Abstract
Background Diffuse intrinsic pontine glioma (DIPG) carries a high mortality rate and lacks effective treatment options with a median overall survival (OS) of 8-12 months. Convection-enhanced delivery (CED) has demonstrated safety in phase I trials, but efficacy is indeterminate. Evaluating anatomic patterns of relapse may aid in determining therapeutic efficacy of local CED drug delivery strategies.Methods Sixty-three children with DIPG were retrospectively reviewed for first radiographic progression. All patients were treated using conventional external beam radiation (EBRT) and 31 were treated with CED of radiolabeled 124-iodine-omburtamab (NCT01502917). Anatomic patterns of initial progression were coded by independent neuroradiologists. OS and cumulative incidence of progression at each anatomic site were assessed in a competing risk analysis with death as a competing variable and were stratified based on CED treatment.Results Median OS was 14.67 months for the cohort. Patients receiving CED demonstrated higher rates of progression in general, when considering progression at all anatomical sites (HR 1.79, P = .047); no significant difference was found in OS when stratified by CED treatment (P = .22). However, CED treatment was associated with significantly lower cumulative incidence of local pontine and medullary progression (HR: 0.42, P = .03; HR 0.14, P = .01, respectively) relative to non-CED-treated patients.Conclusions Anatomically defined patterns of relapse provide evidence for locoregional control in children with DIPG treated with radioimmunotherapy administered by CED. Future CED or local surgical therapy trials can benefit from including detailed patterns of relapse as a prospective outcome.

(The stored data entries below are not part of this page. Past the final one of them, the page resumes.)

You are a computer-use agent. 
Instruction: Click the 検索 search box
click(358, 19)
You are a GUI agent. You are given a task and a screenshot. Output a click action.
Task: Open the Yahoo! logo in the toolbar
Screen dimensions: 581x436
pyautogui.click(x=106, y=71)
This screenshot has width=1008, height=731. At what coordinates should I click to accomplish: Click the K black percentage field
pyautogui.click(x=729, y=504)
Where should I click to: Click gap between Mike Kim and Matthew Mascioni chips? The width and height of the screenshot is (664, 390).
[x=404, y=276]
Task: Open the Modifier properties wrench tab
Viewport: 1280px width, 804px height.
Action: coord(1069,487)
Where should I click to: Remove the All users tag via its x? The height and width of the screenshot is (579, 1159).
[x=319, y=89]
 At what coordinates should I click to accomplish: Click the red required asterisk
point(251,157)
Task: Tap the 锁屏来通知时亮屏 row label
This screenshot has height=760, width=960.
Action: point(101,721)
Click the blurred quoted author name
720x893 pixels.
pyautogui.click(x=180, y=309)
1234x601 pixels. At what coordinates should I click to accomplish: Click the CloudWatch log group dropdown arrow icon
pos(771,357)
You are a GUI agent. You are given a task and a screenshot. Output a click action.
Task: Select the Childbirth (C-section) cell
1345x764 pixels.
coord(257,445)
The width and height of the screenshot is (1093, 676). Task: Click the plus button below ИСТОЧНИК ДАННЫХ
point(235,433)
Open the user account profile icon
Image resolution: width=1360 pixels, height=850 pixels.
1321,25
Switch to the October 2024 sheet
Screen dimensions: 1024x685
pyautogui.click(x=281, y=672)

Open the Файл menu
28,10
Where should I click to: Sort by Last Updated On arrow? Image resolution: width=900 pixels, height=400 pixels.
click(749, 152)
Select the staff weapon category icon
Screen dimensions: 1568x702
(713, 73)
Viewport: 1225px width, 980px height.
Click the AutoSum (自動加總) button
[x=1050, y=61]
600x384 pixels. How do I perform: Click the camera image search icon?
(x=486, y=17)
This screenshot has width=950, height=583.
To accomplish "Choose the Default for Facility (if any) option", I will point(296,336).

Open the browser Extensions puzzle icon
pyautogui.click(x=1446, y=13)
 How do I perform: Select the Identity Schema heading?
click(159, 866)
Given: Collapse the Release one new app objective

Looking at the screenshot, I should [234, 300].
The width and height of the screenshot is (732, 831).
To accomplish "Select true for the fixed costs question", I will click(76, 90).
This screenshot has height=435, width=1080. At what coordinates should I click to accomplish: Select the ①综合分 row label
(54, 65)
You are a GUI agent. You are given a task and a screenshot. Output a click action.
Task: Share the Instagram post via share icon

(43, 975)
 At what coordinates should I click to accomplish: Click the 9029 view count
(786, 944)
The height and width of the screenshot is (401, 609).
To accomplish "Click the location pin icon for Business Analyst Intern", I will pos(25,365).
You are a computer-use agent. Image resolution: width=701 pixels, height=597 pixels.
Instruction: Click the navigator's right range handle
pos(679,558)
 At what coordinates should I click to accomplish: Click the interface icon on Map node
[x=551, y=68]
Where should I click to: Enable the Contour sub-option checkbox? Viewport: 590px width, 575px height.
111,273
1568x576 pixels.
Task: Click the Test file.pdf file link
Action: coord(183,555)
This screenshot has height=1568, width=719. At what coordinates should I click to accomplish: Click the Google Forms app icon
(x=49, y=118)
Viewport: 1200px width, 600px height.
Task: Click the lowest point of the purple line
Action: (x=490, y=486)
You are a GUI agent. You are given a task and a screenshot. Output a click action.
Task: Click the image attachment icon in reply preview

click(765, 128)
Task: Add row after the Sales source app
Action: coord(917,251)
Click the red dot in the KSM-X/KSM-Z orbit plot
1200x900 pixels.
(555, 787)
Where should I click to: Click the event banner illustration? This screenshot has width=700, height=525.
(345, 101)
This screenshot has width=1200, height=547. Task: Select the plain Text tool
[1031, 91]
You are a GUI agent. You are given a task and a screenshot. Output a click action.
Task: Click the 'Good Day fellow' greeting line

Diffuse intrinsic pontine glioma (DIPG) is a rare and aggressive brain tumor that affects children. It is very hard to treat because most medicines cannot easily reach the tumor. The authors of this study wanted to see if a new method of delivering medicine directly to the brain, called convection-enhanced delivery (CED), might help drugs reach the tumor and control the spread of DIPG. To do this, they reviewed the records from 63 children with DIPG who were treated with either standard radiation or radiation plus CED to deliver a drug called omburtamab. Their results showed that CED to deliver omburtamab was linked to fewer cases of the tumor spreading to certain parts of the brain. However, CED did not appear to affect how long the children lived.